Growth of 0.3 percent in the quarter was up from 0.2 percent in the first three months of the year, in line with forecasts. But that figure is likely to cement expectations that the Bank of England (BoE) will keep interest rates on hold next week at their record low level.
The pound had risen to its strongest levels in 10 months against the dollar in recent weeks, as a series of hawkish comments from BoE officials drove expectations that rates could be raised soon, perhaps before the end of the year.
The BoE’s 2017 growth forecast, however, was for 1.9 percent. Yesterday’s data suggests that the economy grew just 1 percent in the first half of the year on an annualised basis.
The pound slipped to $1.3010 after the numbers, down from $1.3033 beforehand and leaving it down 0.1 percent on the day.
“The reason why a number even in line with expectations can be quite bearish (for the pound) is because it’s undershooting the Bank of England’s forecasts,” said BNP Paribas currency strategist Sam Lynton-Brown.
British government bond futures were little changed after the data, up 21 ticks on the day at 125.98 points, trading in line with German Bund futures.

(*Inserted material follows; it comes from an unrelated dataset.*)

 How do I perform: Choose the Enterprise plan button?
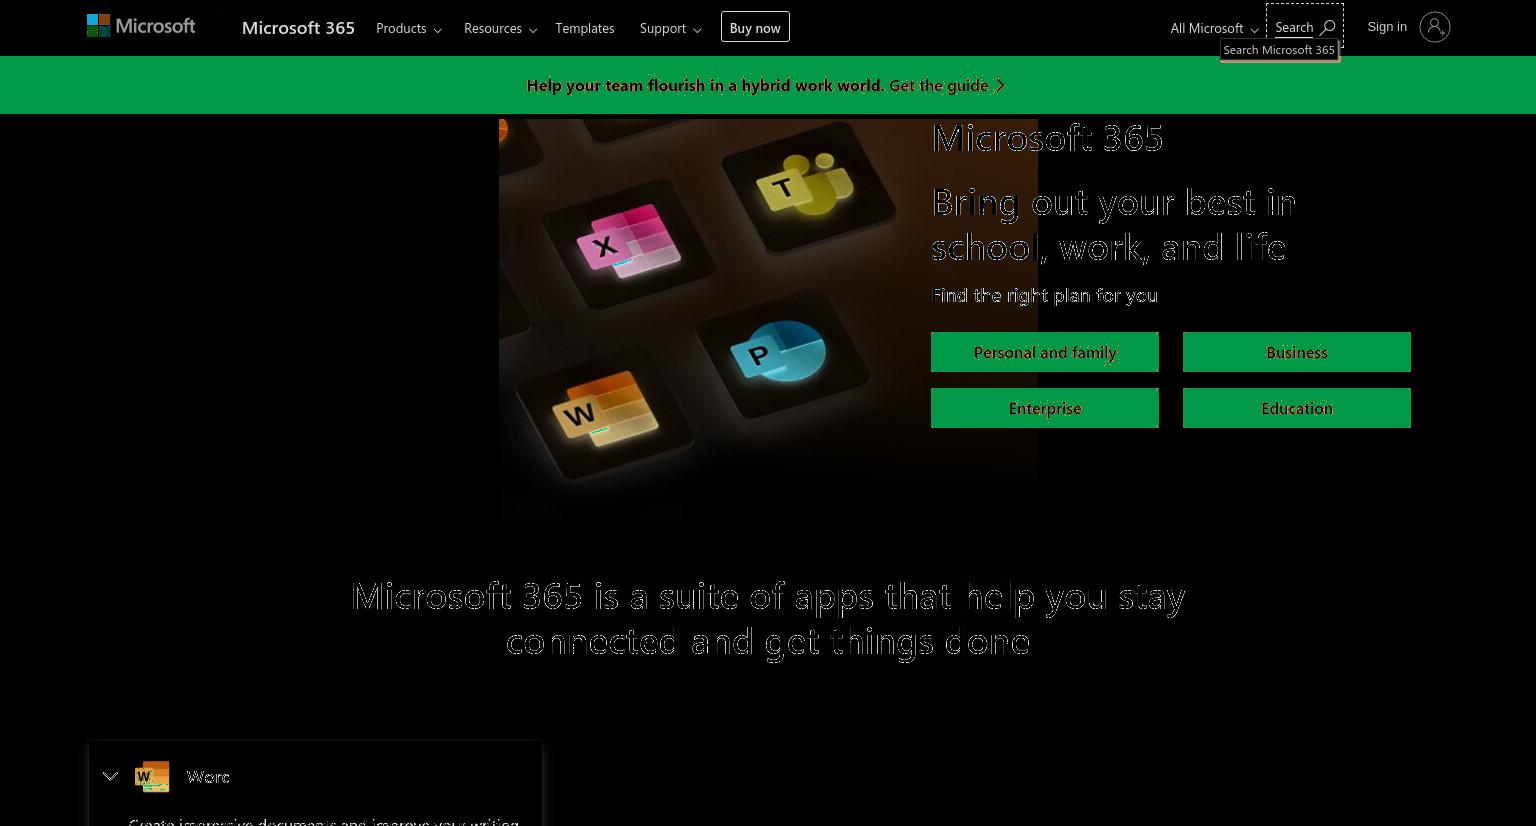click(x=1045, y=408)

Lynton-Brown added that the BoE may now start to rein in some of their hawkish language, which would be likely to weigh on both UK front-end yields and sterling. And he suggested the Bank’s hawkish tilt had been aimed at supporting the pound.
“They’ve been talking tough perhaps because they want to act soft – the language has been geared towards preventing the currency from weakening substantially further,” he said.

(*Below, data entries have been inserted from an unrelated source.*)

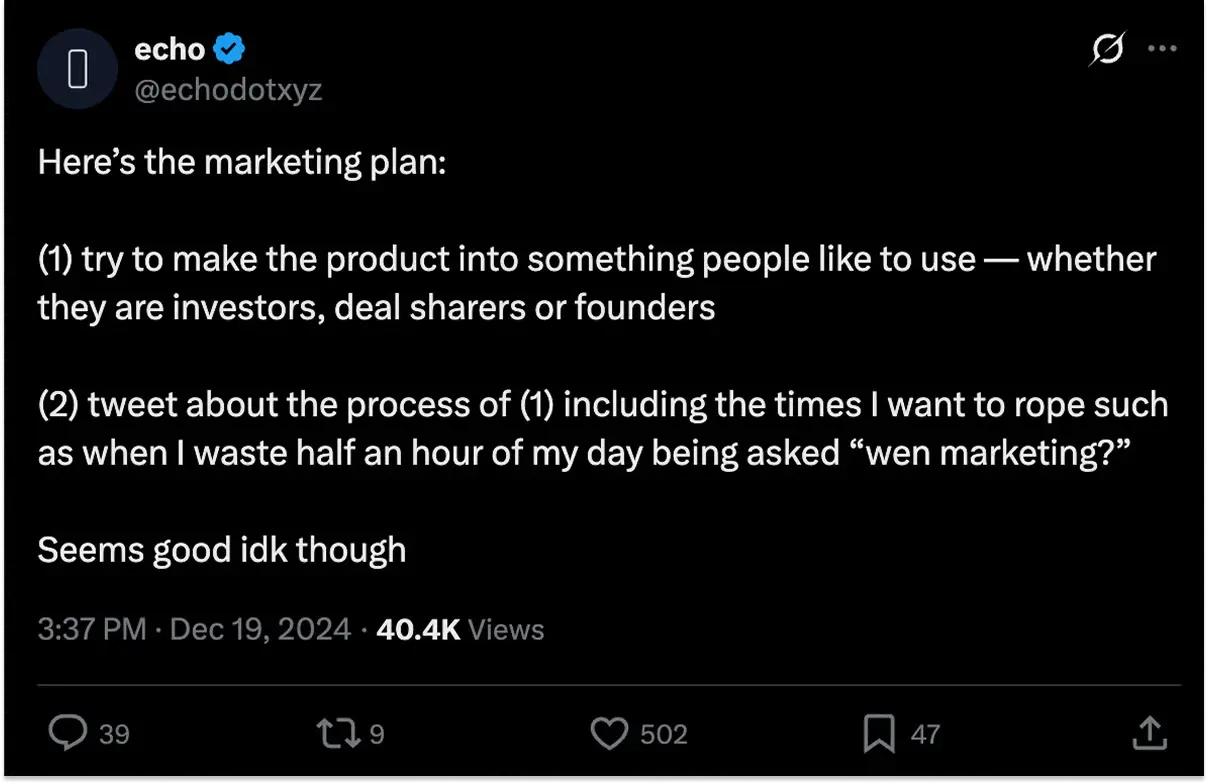The width and height of the screenshot is (1208, 784).
Task: Click the repost count 9
Action: point(377,735)
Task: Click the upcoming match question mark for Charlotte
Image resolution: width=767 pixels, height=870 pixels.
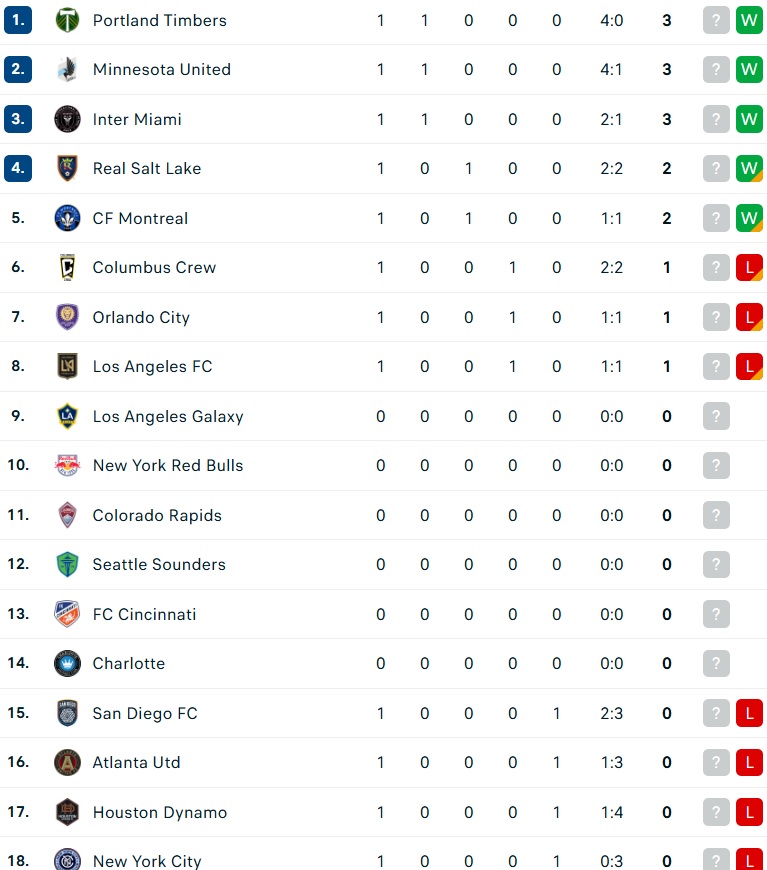Action: click(716, 663)
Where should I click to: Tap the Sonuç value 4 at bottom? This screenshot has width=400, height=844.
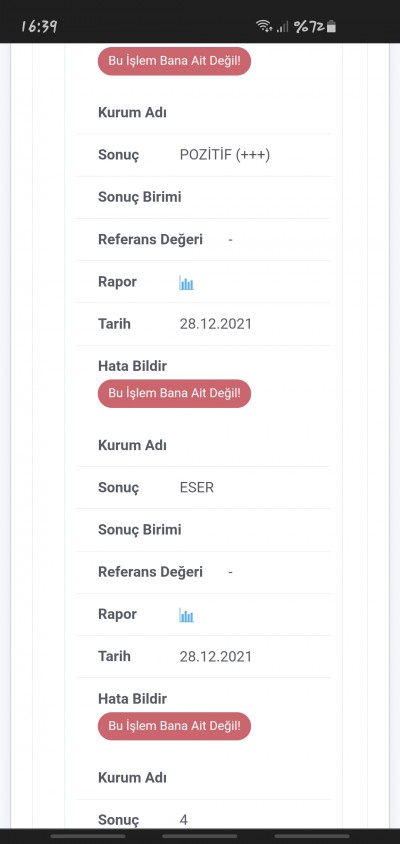click(184, 820)
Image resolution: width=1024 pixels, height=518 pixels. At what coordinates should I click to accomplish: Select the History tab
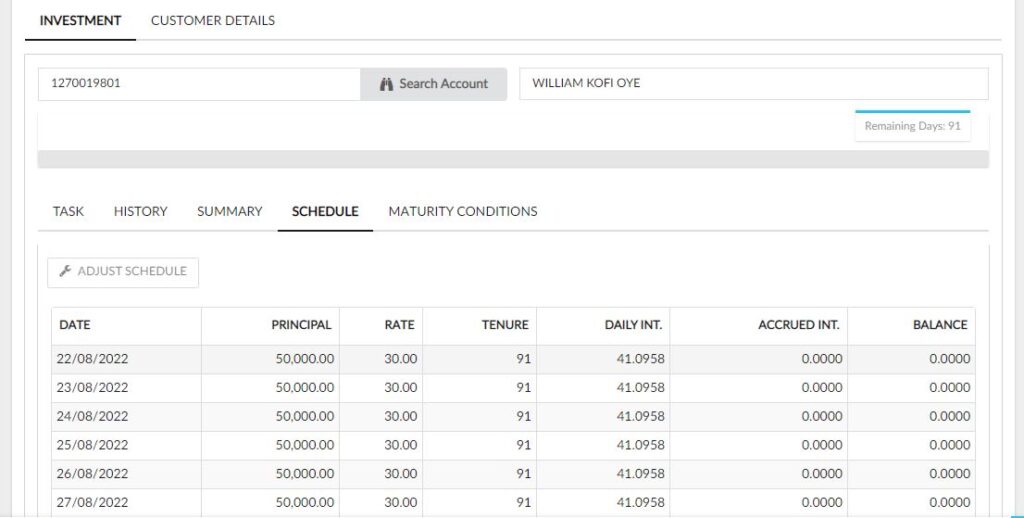[x=140, y=211]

Against a broadly weaker euro, the pound was up 0.1 percent on the day at 89.28 pence. That was still less than a cent away from an eight-month low against the single currency plumbed last week.
Many analysts say sterling’s relative resiliency against the dollar in recent weeks is mainly down to weakness in the US currency, which has struggled on a run of weak US data as well as worries about political stability.
They also say that developments around Brexit will continue to be the main driver for the pound, which has fallen almost 14 percent against the dollar since last June’s referendum.
“The latest GDP figure comes in a week where the International Monetary Fund (IMF) has already revised UK growth forecasts for 2017 from 2 percent to 1.7 percent as ‘weaker-than-expected activity’ will have Brexit uncertainty written all over the IMF’s reasoning for the downgrade,” said Anthony Kurukgy, sales trader at Foenix Partners, a brokerage.